_Task details_: Please pick up the personal reflection below on a PhD application and a Rights of Nature event, and continue it from its last sentence.

_Provided passage_:
Similarly, after working on the PhD application, I was proud of it. As it happened, I was not successful in getting funding this time round either. Yet despite this, I developed the confidence that I was someone who knew what they were talking about and could write a good PhD project. My supervisors were both great, believing in me and my work, and having someone else see the potential in my work and offer some support helped a lot.

There was also a Rights of Nature event organised in February which I was invited to, which brought together various people working on the topic to hear from a visiting expert and discuss our thoughts. This was my first time meeting most of them, and wanting to be treated as an ‘equal’ who had something to contribute. I went in quite nervous, but think I did a good job in sharing my thoughts on the topic.

_Material shown_:

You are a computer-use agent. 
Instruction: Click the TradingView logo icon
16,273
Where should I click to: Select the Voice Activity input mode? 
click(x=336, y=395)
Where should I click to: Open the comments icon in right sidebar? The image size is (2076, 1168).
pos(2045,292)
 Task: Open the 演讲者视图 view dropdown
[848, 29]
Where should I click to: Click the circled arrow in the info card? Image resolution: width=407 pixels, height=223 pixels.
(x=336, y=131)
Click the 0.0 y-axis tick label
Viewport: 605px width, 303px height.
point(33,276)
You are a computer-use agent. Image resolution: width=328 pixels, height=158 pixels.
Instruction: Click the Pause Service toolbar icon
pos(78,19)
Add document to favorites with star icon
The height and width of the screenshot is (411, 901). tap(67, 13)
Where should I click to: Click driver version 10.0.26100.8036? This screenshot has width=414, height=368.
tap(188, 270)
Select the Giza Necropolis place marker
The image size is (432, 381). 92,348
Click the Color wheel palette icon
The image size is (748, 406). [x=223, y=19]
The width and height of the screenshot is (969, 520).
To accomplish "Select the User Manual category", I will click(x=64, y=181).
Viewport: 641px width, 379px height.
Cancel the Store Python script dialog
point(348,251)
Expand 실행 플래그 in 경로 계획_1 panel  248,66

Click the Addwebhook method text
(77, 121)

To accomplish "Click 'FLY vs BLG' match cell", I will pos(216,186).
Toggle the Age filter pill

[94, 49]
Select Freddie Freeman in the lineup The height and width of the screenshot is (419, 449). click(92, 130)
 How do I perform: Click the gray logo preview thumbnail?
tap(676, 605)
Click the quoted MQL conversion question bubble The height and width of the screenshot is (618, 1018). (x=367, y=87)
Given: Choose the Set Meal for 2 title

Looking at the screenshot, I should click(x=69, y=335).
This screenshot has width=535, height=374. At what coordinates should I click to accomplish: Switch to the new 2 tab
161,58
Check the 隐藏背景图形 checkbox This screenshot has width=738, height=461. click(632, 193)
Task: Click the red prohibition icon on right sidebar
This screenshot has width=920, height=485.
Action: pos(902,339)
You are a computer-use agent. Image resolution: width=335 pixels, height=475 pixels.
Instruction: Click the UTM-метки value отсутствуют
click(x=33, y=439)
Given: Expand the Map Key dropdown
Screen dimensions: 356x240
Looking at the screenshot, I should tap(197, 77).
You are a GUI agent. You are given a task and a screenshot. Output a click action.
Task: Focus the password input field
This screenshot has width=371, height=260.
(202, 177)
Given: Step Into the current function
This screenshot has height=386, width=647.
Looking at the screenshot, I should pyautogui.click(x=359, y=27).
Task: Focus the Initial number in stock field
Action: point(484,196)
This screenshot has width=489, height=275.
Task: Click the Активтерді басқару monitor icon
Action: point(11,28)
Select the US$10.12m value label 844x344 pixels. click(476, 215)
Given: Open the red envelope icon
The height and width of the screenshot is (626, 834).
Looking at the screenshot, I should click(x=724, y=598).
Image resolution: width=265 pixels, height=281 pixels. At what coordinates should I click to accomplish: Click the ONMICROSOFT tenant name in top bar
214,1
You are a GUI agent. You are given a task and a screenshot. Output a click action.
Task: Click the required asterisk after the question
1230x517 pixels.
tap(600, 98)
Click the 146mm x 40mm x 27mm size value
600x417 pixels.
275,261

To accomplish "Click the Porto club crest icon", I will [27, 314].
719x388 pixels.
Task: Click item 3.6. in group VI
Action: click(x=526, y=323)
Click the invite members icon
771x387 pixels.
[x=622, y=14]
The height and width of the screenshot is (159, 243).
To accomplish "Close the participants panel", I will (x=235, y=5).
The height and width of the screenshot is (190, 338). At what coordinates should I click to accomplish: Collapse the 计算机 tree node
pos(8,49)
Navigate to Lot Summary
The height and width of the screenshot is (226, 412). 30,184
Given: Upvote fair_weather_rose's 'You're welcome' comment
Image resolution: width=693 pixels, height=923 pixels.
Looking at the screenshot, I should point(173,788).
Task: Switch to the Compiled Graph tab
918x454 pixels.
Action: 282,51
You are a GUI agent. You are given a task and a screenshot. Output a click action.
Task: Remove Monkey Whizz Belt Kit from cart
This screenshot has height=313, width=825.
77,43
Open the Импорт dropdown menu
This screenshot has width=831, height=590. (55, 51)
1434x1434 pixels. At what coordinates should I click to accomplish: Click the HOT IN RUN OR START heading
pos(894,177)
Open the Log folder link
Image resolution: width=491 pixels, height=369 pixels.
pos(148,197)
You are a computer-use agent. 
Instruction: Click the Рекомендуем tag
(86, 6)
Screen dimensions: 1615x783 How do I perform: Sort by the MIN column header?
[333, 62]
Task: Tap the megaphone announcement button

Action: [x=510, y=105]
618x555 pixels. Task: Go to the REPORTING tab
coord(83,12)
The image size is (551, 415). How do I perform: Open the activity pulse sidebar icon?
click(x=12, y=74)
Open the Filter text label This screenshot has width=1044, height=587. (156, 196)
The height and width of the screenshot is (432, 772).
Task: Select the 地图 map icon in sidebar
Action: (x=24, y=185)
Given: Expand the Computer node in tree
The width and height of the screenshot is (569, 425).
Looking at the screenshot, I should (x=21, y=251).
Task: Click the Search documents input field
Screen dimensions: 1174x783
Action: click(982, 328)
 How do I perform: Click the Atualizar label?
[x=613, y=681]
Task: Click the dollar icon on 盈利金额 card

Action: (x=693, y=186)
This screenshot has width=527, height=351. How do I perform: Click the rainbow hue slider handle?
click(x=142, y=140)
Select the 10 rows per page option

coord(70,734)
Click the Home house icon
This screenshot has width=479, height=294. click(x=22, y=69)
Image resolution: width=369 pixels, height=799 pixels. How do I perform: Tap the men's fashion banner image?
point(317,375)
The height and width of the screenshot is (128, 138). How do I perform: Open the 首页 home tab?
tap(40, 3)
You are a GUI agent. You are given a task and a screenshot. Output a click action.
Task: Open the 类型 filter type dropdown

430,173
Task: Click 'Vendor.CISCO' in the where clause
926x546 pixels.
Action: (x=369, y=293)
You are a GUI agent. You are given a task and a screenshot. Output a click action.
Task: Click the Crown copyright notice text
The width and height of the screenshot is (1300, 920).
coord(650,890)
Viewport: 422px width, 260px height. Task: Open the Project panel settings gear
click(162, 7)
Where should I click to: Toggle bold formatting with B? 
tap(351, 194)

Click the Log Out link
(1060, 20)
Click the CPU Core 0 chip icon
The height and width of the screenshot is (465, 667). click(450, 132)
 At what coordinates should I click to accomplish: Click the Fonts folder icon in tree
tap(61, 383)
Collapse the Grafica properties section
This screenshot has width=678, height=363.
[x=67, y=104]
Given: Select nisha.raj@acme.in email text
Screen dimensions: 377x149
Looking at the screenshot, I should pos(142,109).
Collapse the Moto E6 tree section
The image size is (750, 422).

_Written response_:
So, the first few months of 2023 saw me reach a really good place in actually having confidence in my work and ability. For the years up until this, I had this strange headspace where I both knew that my ideas and ability were good but felt such doubts and dread about it. This was a huge development. However…

Health and Exercise

Alongside all of this, I was still recovering from getting infected with Covid-19 in April 2022. Thinking back on that health period is strange… but after a few months I was able to live a fairly normal day-to-day life. Looking back at my calendar, I was able to travel on the train and meet up with people, but my ability to exercise was quite limited. I had been trying to find the balance of not doing too much, while still wanting to do the exercise that I could to keep fit. On many days I was fine, but often tired, and I would often experience what we call “crashes”, where after doing too much I would feel a lot worse the next day – you wake up feeling exhausted, with a headache and blocked nose. I often had days where I could only do a couple of hours of work and had to rest.

If I knew what I knew now, I would have done things differently. But I was trying to find the right balance of doing without overdoing, and being careful. And it was working – month by month I was getting a bit better.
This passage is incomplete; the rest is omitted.